I disagree. China is already South Korea's largest trading partner, having surpassed the U.S., and trade between the two continues to grow in leaps and bounds, so South Korea has a lot to gain by kow-towing to China.

 

You are right that it is fashionable to be anti-American these days (and not just in South Korea) and I think it is a reasonable assumption to make that this 'fashion' will continue for a while, even though it may ebb and flow a bit depending on the next administration. This, however, merely supports my argument.

 

The issue of identity also plays a role. Although both countries are nationalistic, there is also a greater sense of Confucian and Asian identities that is increasingly asserting itself in the backround. It is not yet anywhere as strong as national/ethnic identity, but if you live in Asia for an extended period of time, you will notice it in the backdrop. This would work to align a united Korea more with China in the absence of an external threat. These identities are much more powerful in most cultures than the U.S. (and indeed now probably also European) notion of community of democracies.

 

I would not assume that the P.R.C. would bungle the diplomatic relationship with Korea - to the contrary, the U.S. tends to be much more prone to foreign policy missteps, particularly in areas culturally rather different from the U.S.. To me, at least, this seems to be a function of the fundamental assumption of U.S. foreign policy that promoting democracies will make the countries concerned automatically friendly and grateful to the U.S., which, of course, could not be further from the truth.

 

Note that I am actually rather sympathetic to the U.S., but most of the world does not think that way and we should try to understand the world as it is, not as we would like it to be.

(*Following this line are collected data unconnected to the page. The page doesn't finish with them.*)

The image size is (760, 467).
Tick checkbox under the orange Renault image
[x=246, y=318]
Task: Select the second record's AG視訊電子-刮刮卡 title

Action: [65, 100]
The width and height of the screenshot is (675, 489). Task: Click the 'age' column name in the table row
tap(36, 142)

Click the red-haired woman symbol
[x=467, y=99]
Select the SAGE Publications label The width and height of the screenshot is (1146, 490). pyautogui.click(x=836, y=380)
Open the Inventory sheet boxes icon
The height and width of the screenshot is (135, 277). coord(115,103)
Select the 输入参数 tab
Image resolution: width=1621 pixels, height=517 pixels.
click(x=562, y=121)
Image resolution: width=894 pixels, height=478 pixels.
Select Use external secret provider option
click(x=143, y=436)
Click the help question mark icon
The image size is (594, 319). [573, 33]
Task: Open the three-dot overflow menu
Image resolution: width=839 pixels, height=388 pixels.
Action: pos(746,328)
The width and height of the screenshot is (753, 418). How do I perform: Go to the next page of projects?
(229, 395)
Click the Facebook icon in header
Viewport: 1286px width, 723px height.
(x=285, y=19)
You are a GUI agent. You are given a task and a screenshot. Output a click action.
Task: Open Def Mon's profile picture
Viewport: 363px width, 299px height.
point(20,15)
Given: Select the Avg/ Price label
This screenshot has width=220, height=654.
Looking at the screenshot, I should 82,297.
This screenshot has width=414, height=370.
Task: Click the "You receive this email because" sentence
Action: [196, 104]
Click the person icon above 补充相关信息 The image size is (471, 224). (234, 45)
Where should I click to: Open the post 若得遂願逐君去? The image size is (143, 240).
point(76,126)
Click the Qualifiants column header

You have to take note of politics that is for public consumption (ie anti-americanism) and the somewhat behind the scenes politics (South Korea unhappy with US troop draw downs in South Korea).   I think you are just noticing U.S. foreign policy misteps because we have a more global reach.  Take a closer look at Asia and I'm not sure China is doing all that well.  Their brand of captilism is quickly tightening the screws on their poorer Asian neighbors and the richer ones they don't particullarly get along well with. Oh they trade with lots of folks, but note that pre WWII Germany was France's primary trading partner and the US was Japan's.  Trade doesn't tell the whole story.
 However, the primary reason I don't beleive a united Korea would get along well with China, is that a united Korea (or at least a Korea that is far less of a mess that is currently) has from time to time been a possibility with enough leverage from China.  China certainly hasn't pushed for it.  Simply put, I don't see China risking having a democratic nation that for the last 60 years has been in the US camp and that would have a strong enough economy and military not to be inimidated by China right along their border.
 
I would have said up to the little nuclear test, this decision was all in China's hands.  Now, maybe not.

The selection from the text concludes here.